What to do - Present the lines of the records below as a numbered list, omitting any blank lines.

Item position entries
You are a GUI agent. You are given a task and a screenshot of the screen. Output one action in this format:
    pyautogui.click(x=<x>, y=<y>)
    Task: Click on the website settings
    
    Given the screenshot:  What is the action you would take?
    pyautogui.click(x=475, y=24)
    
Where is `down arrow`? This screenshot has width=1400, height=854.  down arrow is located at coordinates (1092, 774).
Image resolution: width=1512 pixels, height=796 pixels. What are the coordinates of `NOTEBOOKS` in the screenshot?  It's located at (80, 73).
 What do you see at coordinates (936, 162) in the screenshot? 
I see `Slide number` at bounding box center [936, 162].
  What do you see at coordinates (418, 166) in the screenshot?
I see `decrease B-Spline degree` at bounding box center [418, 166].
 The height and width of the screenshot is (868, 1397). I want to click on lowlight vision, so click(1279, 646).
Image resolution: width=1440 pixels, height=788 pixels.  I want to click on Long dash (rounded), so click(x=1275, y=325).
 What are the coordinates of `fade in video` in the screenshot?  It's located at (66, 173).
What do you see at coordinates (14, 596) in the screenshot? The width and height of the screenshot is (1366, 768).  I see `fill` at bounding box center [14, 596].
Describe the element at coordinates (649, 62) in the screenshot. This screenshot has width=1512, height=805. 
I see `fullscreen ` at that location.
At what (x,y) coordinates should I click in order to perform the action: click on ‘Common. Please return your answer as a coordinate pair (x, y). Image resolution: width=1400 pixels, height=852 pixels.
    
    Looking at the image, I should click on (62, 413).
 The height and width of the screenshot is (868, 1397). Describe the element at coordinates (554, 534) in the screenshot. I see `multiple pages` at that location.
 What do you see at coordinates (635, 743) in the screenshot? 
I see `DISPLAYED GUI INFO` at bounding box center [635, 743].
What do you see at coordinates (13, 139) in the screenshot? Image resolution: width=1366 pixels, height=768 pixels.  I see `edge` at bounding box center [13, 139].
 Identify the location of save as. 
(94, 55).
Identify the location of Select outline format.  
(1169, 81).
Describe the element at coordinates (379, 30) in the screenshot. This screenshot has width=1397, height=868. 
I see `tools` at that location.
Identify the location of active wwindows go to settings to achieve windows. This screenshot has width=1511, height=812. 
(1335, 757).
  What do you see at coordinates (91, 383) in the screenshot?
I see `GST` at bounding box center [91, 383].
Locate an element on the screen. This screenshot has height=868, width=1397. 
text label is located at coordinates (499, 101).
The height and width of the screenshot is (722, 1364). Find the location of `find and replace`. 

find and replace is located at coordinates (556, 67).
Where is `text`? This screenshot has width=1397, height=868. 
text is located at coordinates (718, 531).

Written answer -
1. You are a GUI agent. You are given a task and a screenshot of the screen. Output one action in this format:
2.     pyautogui.click(x=<x>, y=<y>)
3.     Task: Click on the website settings
4.     Given the screenshot:  What is the action you would take?
5.     pyautogui.click(x=475, y=24)
6. Where is `down arrow`? This screenshot has width=1400, height=854.  down arrow is located at coordinates (1092, 774).
7. Image resolution: width=1512 pixels, height=796 pixels. What are the coordinates of `NOTEBOOKS` in the screenshot?  It's located at (80, 73).
8.  What do you see at coordinates (936, 162) in the screenshot? 
9. I see `Slide number` at bounding box center [936, 162].
10.   What do you see at coordinates (418, 166) in the screenshot?
11. I see `decrease B-Spline degree` at bounding box center [418, 166].
12.  The height and width of the screenshot is (868, 1397). I want to click on lowlight vision, so click(1279, 646).
13. Image resolution: width=1440 pixels, height=788 pixels.  I want to click on Long dash (rounded), so click(x=1275, y=325).
14.  What are the coordinates of `fade in video` in the screenshot?  It's located at (66, 173).
15. What do you see at coordinates (14, 596) in the screenshot? The width and height of the screenshot is (1366, 768).  I see `fill` at bounding box center [14, 596].
16. Describe the element at coordinates (649, 62) in the screenshot. This screenshot has width=1512, height=805. 
17. I see `fullscreen ` at that location.
18. At what (x,y) coordinates should I click in order to perform the action: click on ‘Common. Please return your answer as a coordinate pair (x, y). Image resolution: width=1400 pixels, height=852 pixels.
19.     Looking at the image, I should click on (62, 413).
20.  The height and width of the screenshot is (868, 1397). Describe the element at coordinates (554, 534) in the screenshot. I see `multiple pages` at that location.
21.  What do you see at coordinates (635, 743) in the screenshot? 
22. I see `DISPLAYED GUI INFO` at bounding box center [635, 743].
23. What do you see at coordinates (13, 139) in the screenshot? Image resolution: width=1366 pixels, height=768 pixels.  I see `edge` at bounding box center [13, 139].
24.  Identify the location of save as. 
25. (94, 55).
26. Identify the location of Select outline format.  
27. (1169, 81).
28. Describe the element at coordinates (379, 30) in the screenshot. This screenshot has width=1397, height=868. 
29. I see `tools` at that location.
30. Identify the location of active wwindows go to settings to achieve windows. This screenshot has width=1511, height=812. 
31. (1335, 757).
32.   What do you see at coordinates (91, 383) in the screenshot?
33. I see `GST` at bounding box center [91, 383].
34. Locate an element on the screen. This screenshot has height=868, width=1397. 
35. text label is located at coordinates (499, 101).
36. The height and width of the screenshot is (722, 1364). Find the location of `find and replace`. 
37. find and replace is located at coordinates (556, 67).
38. Where is `text`? This screenshot has width=1397, height=868. 
39. text is located at coordinates (718, 531).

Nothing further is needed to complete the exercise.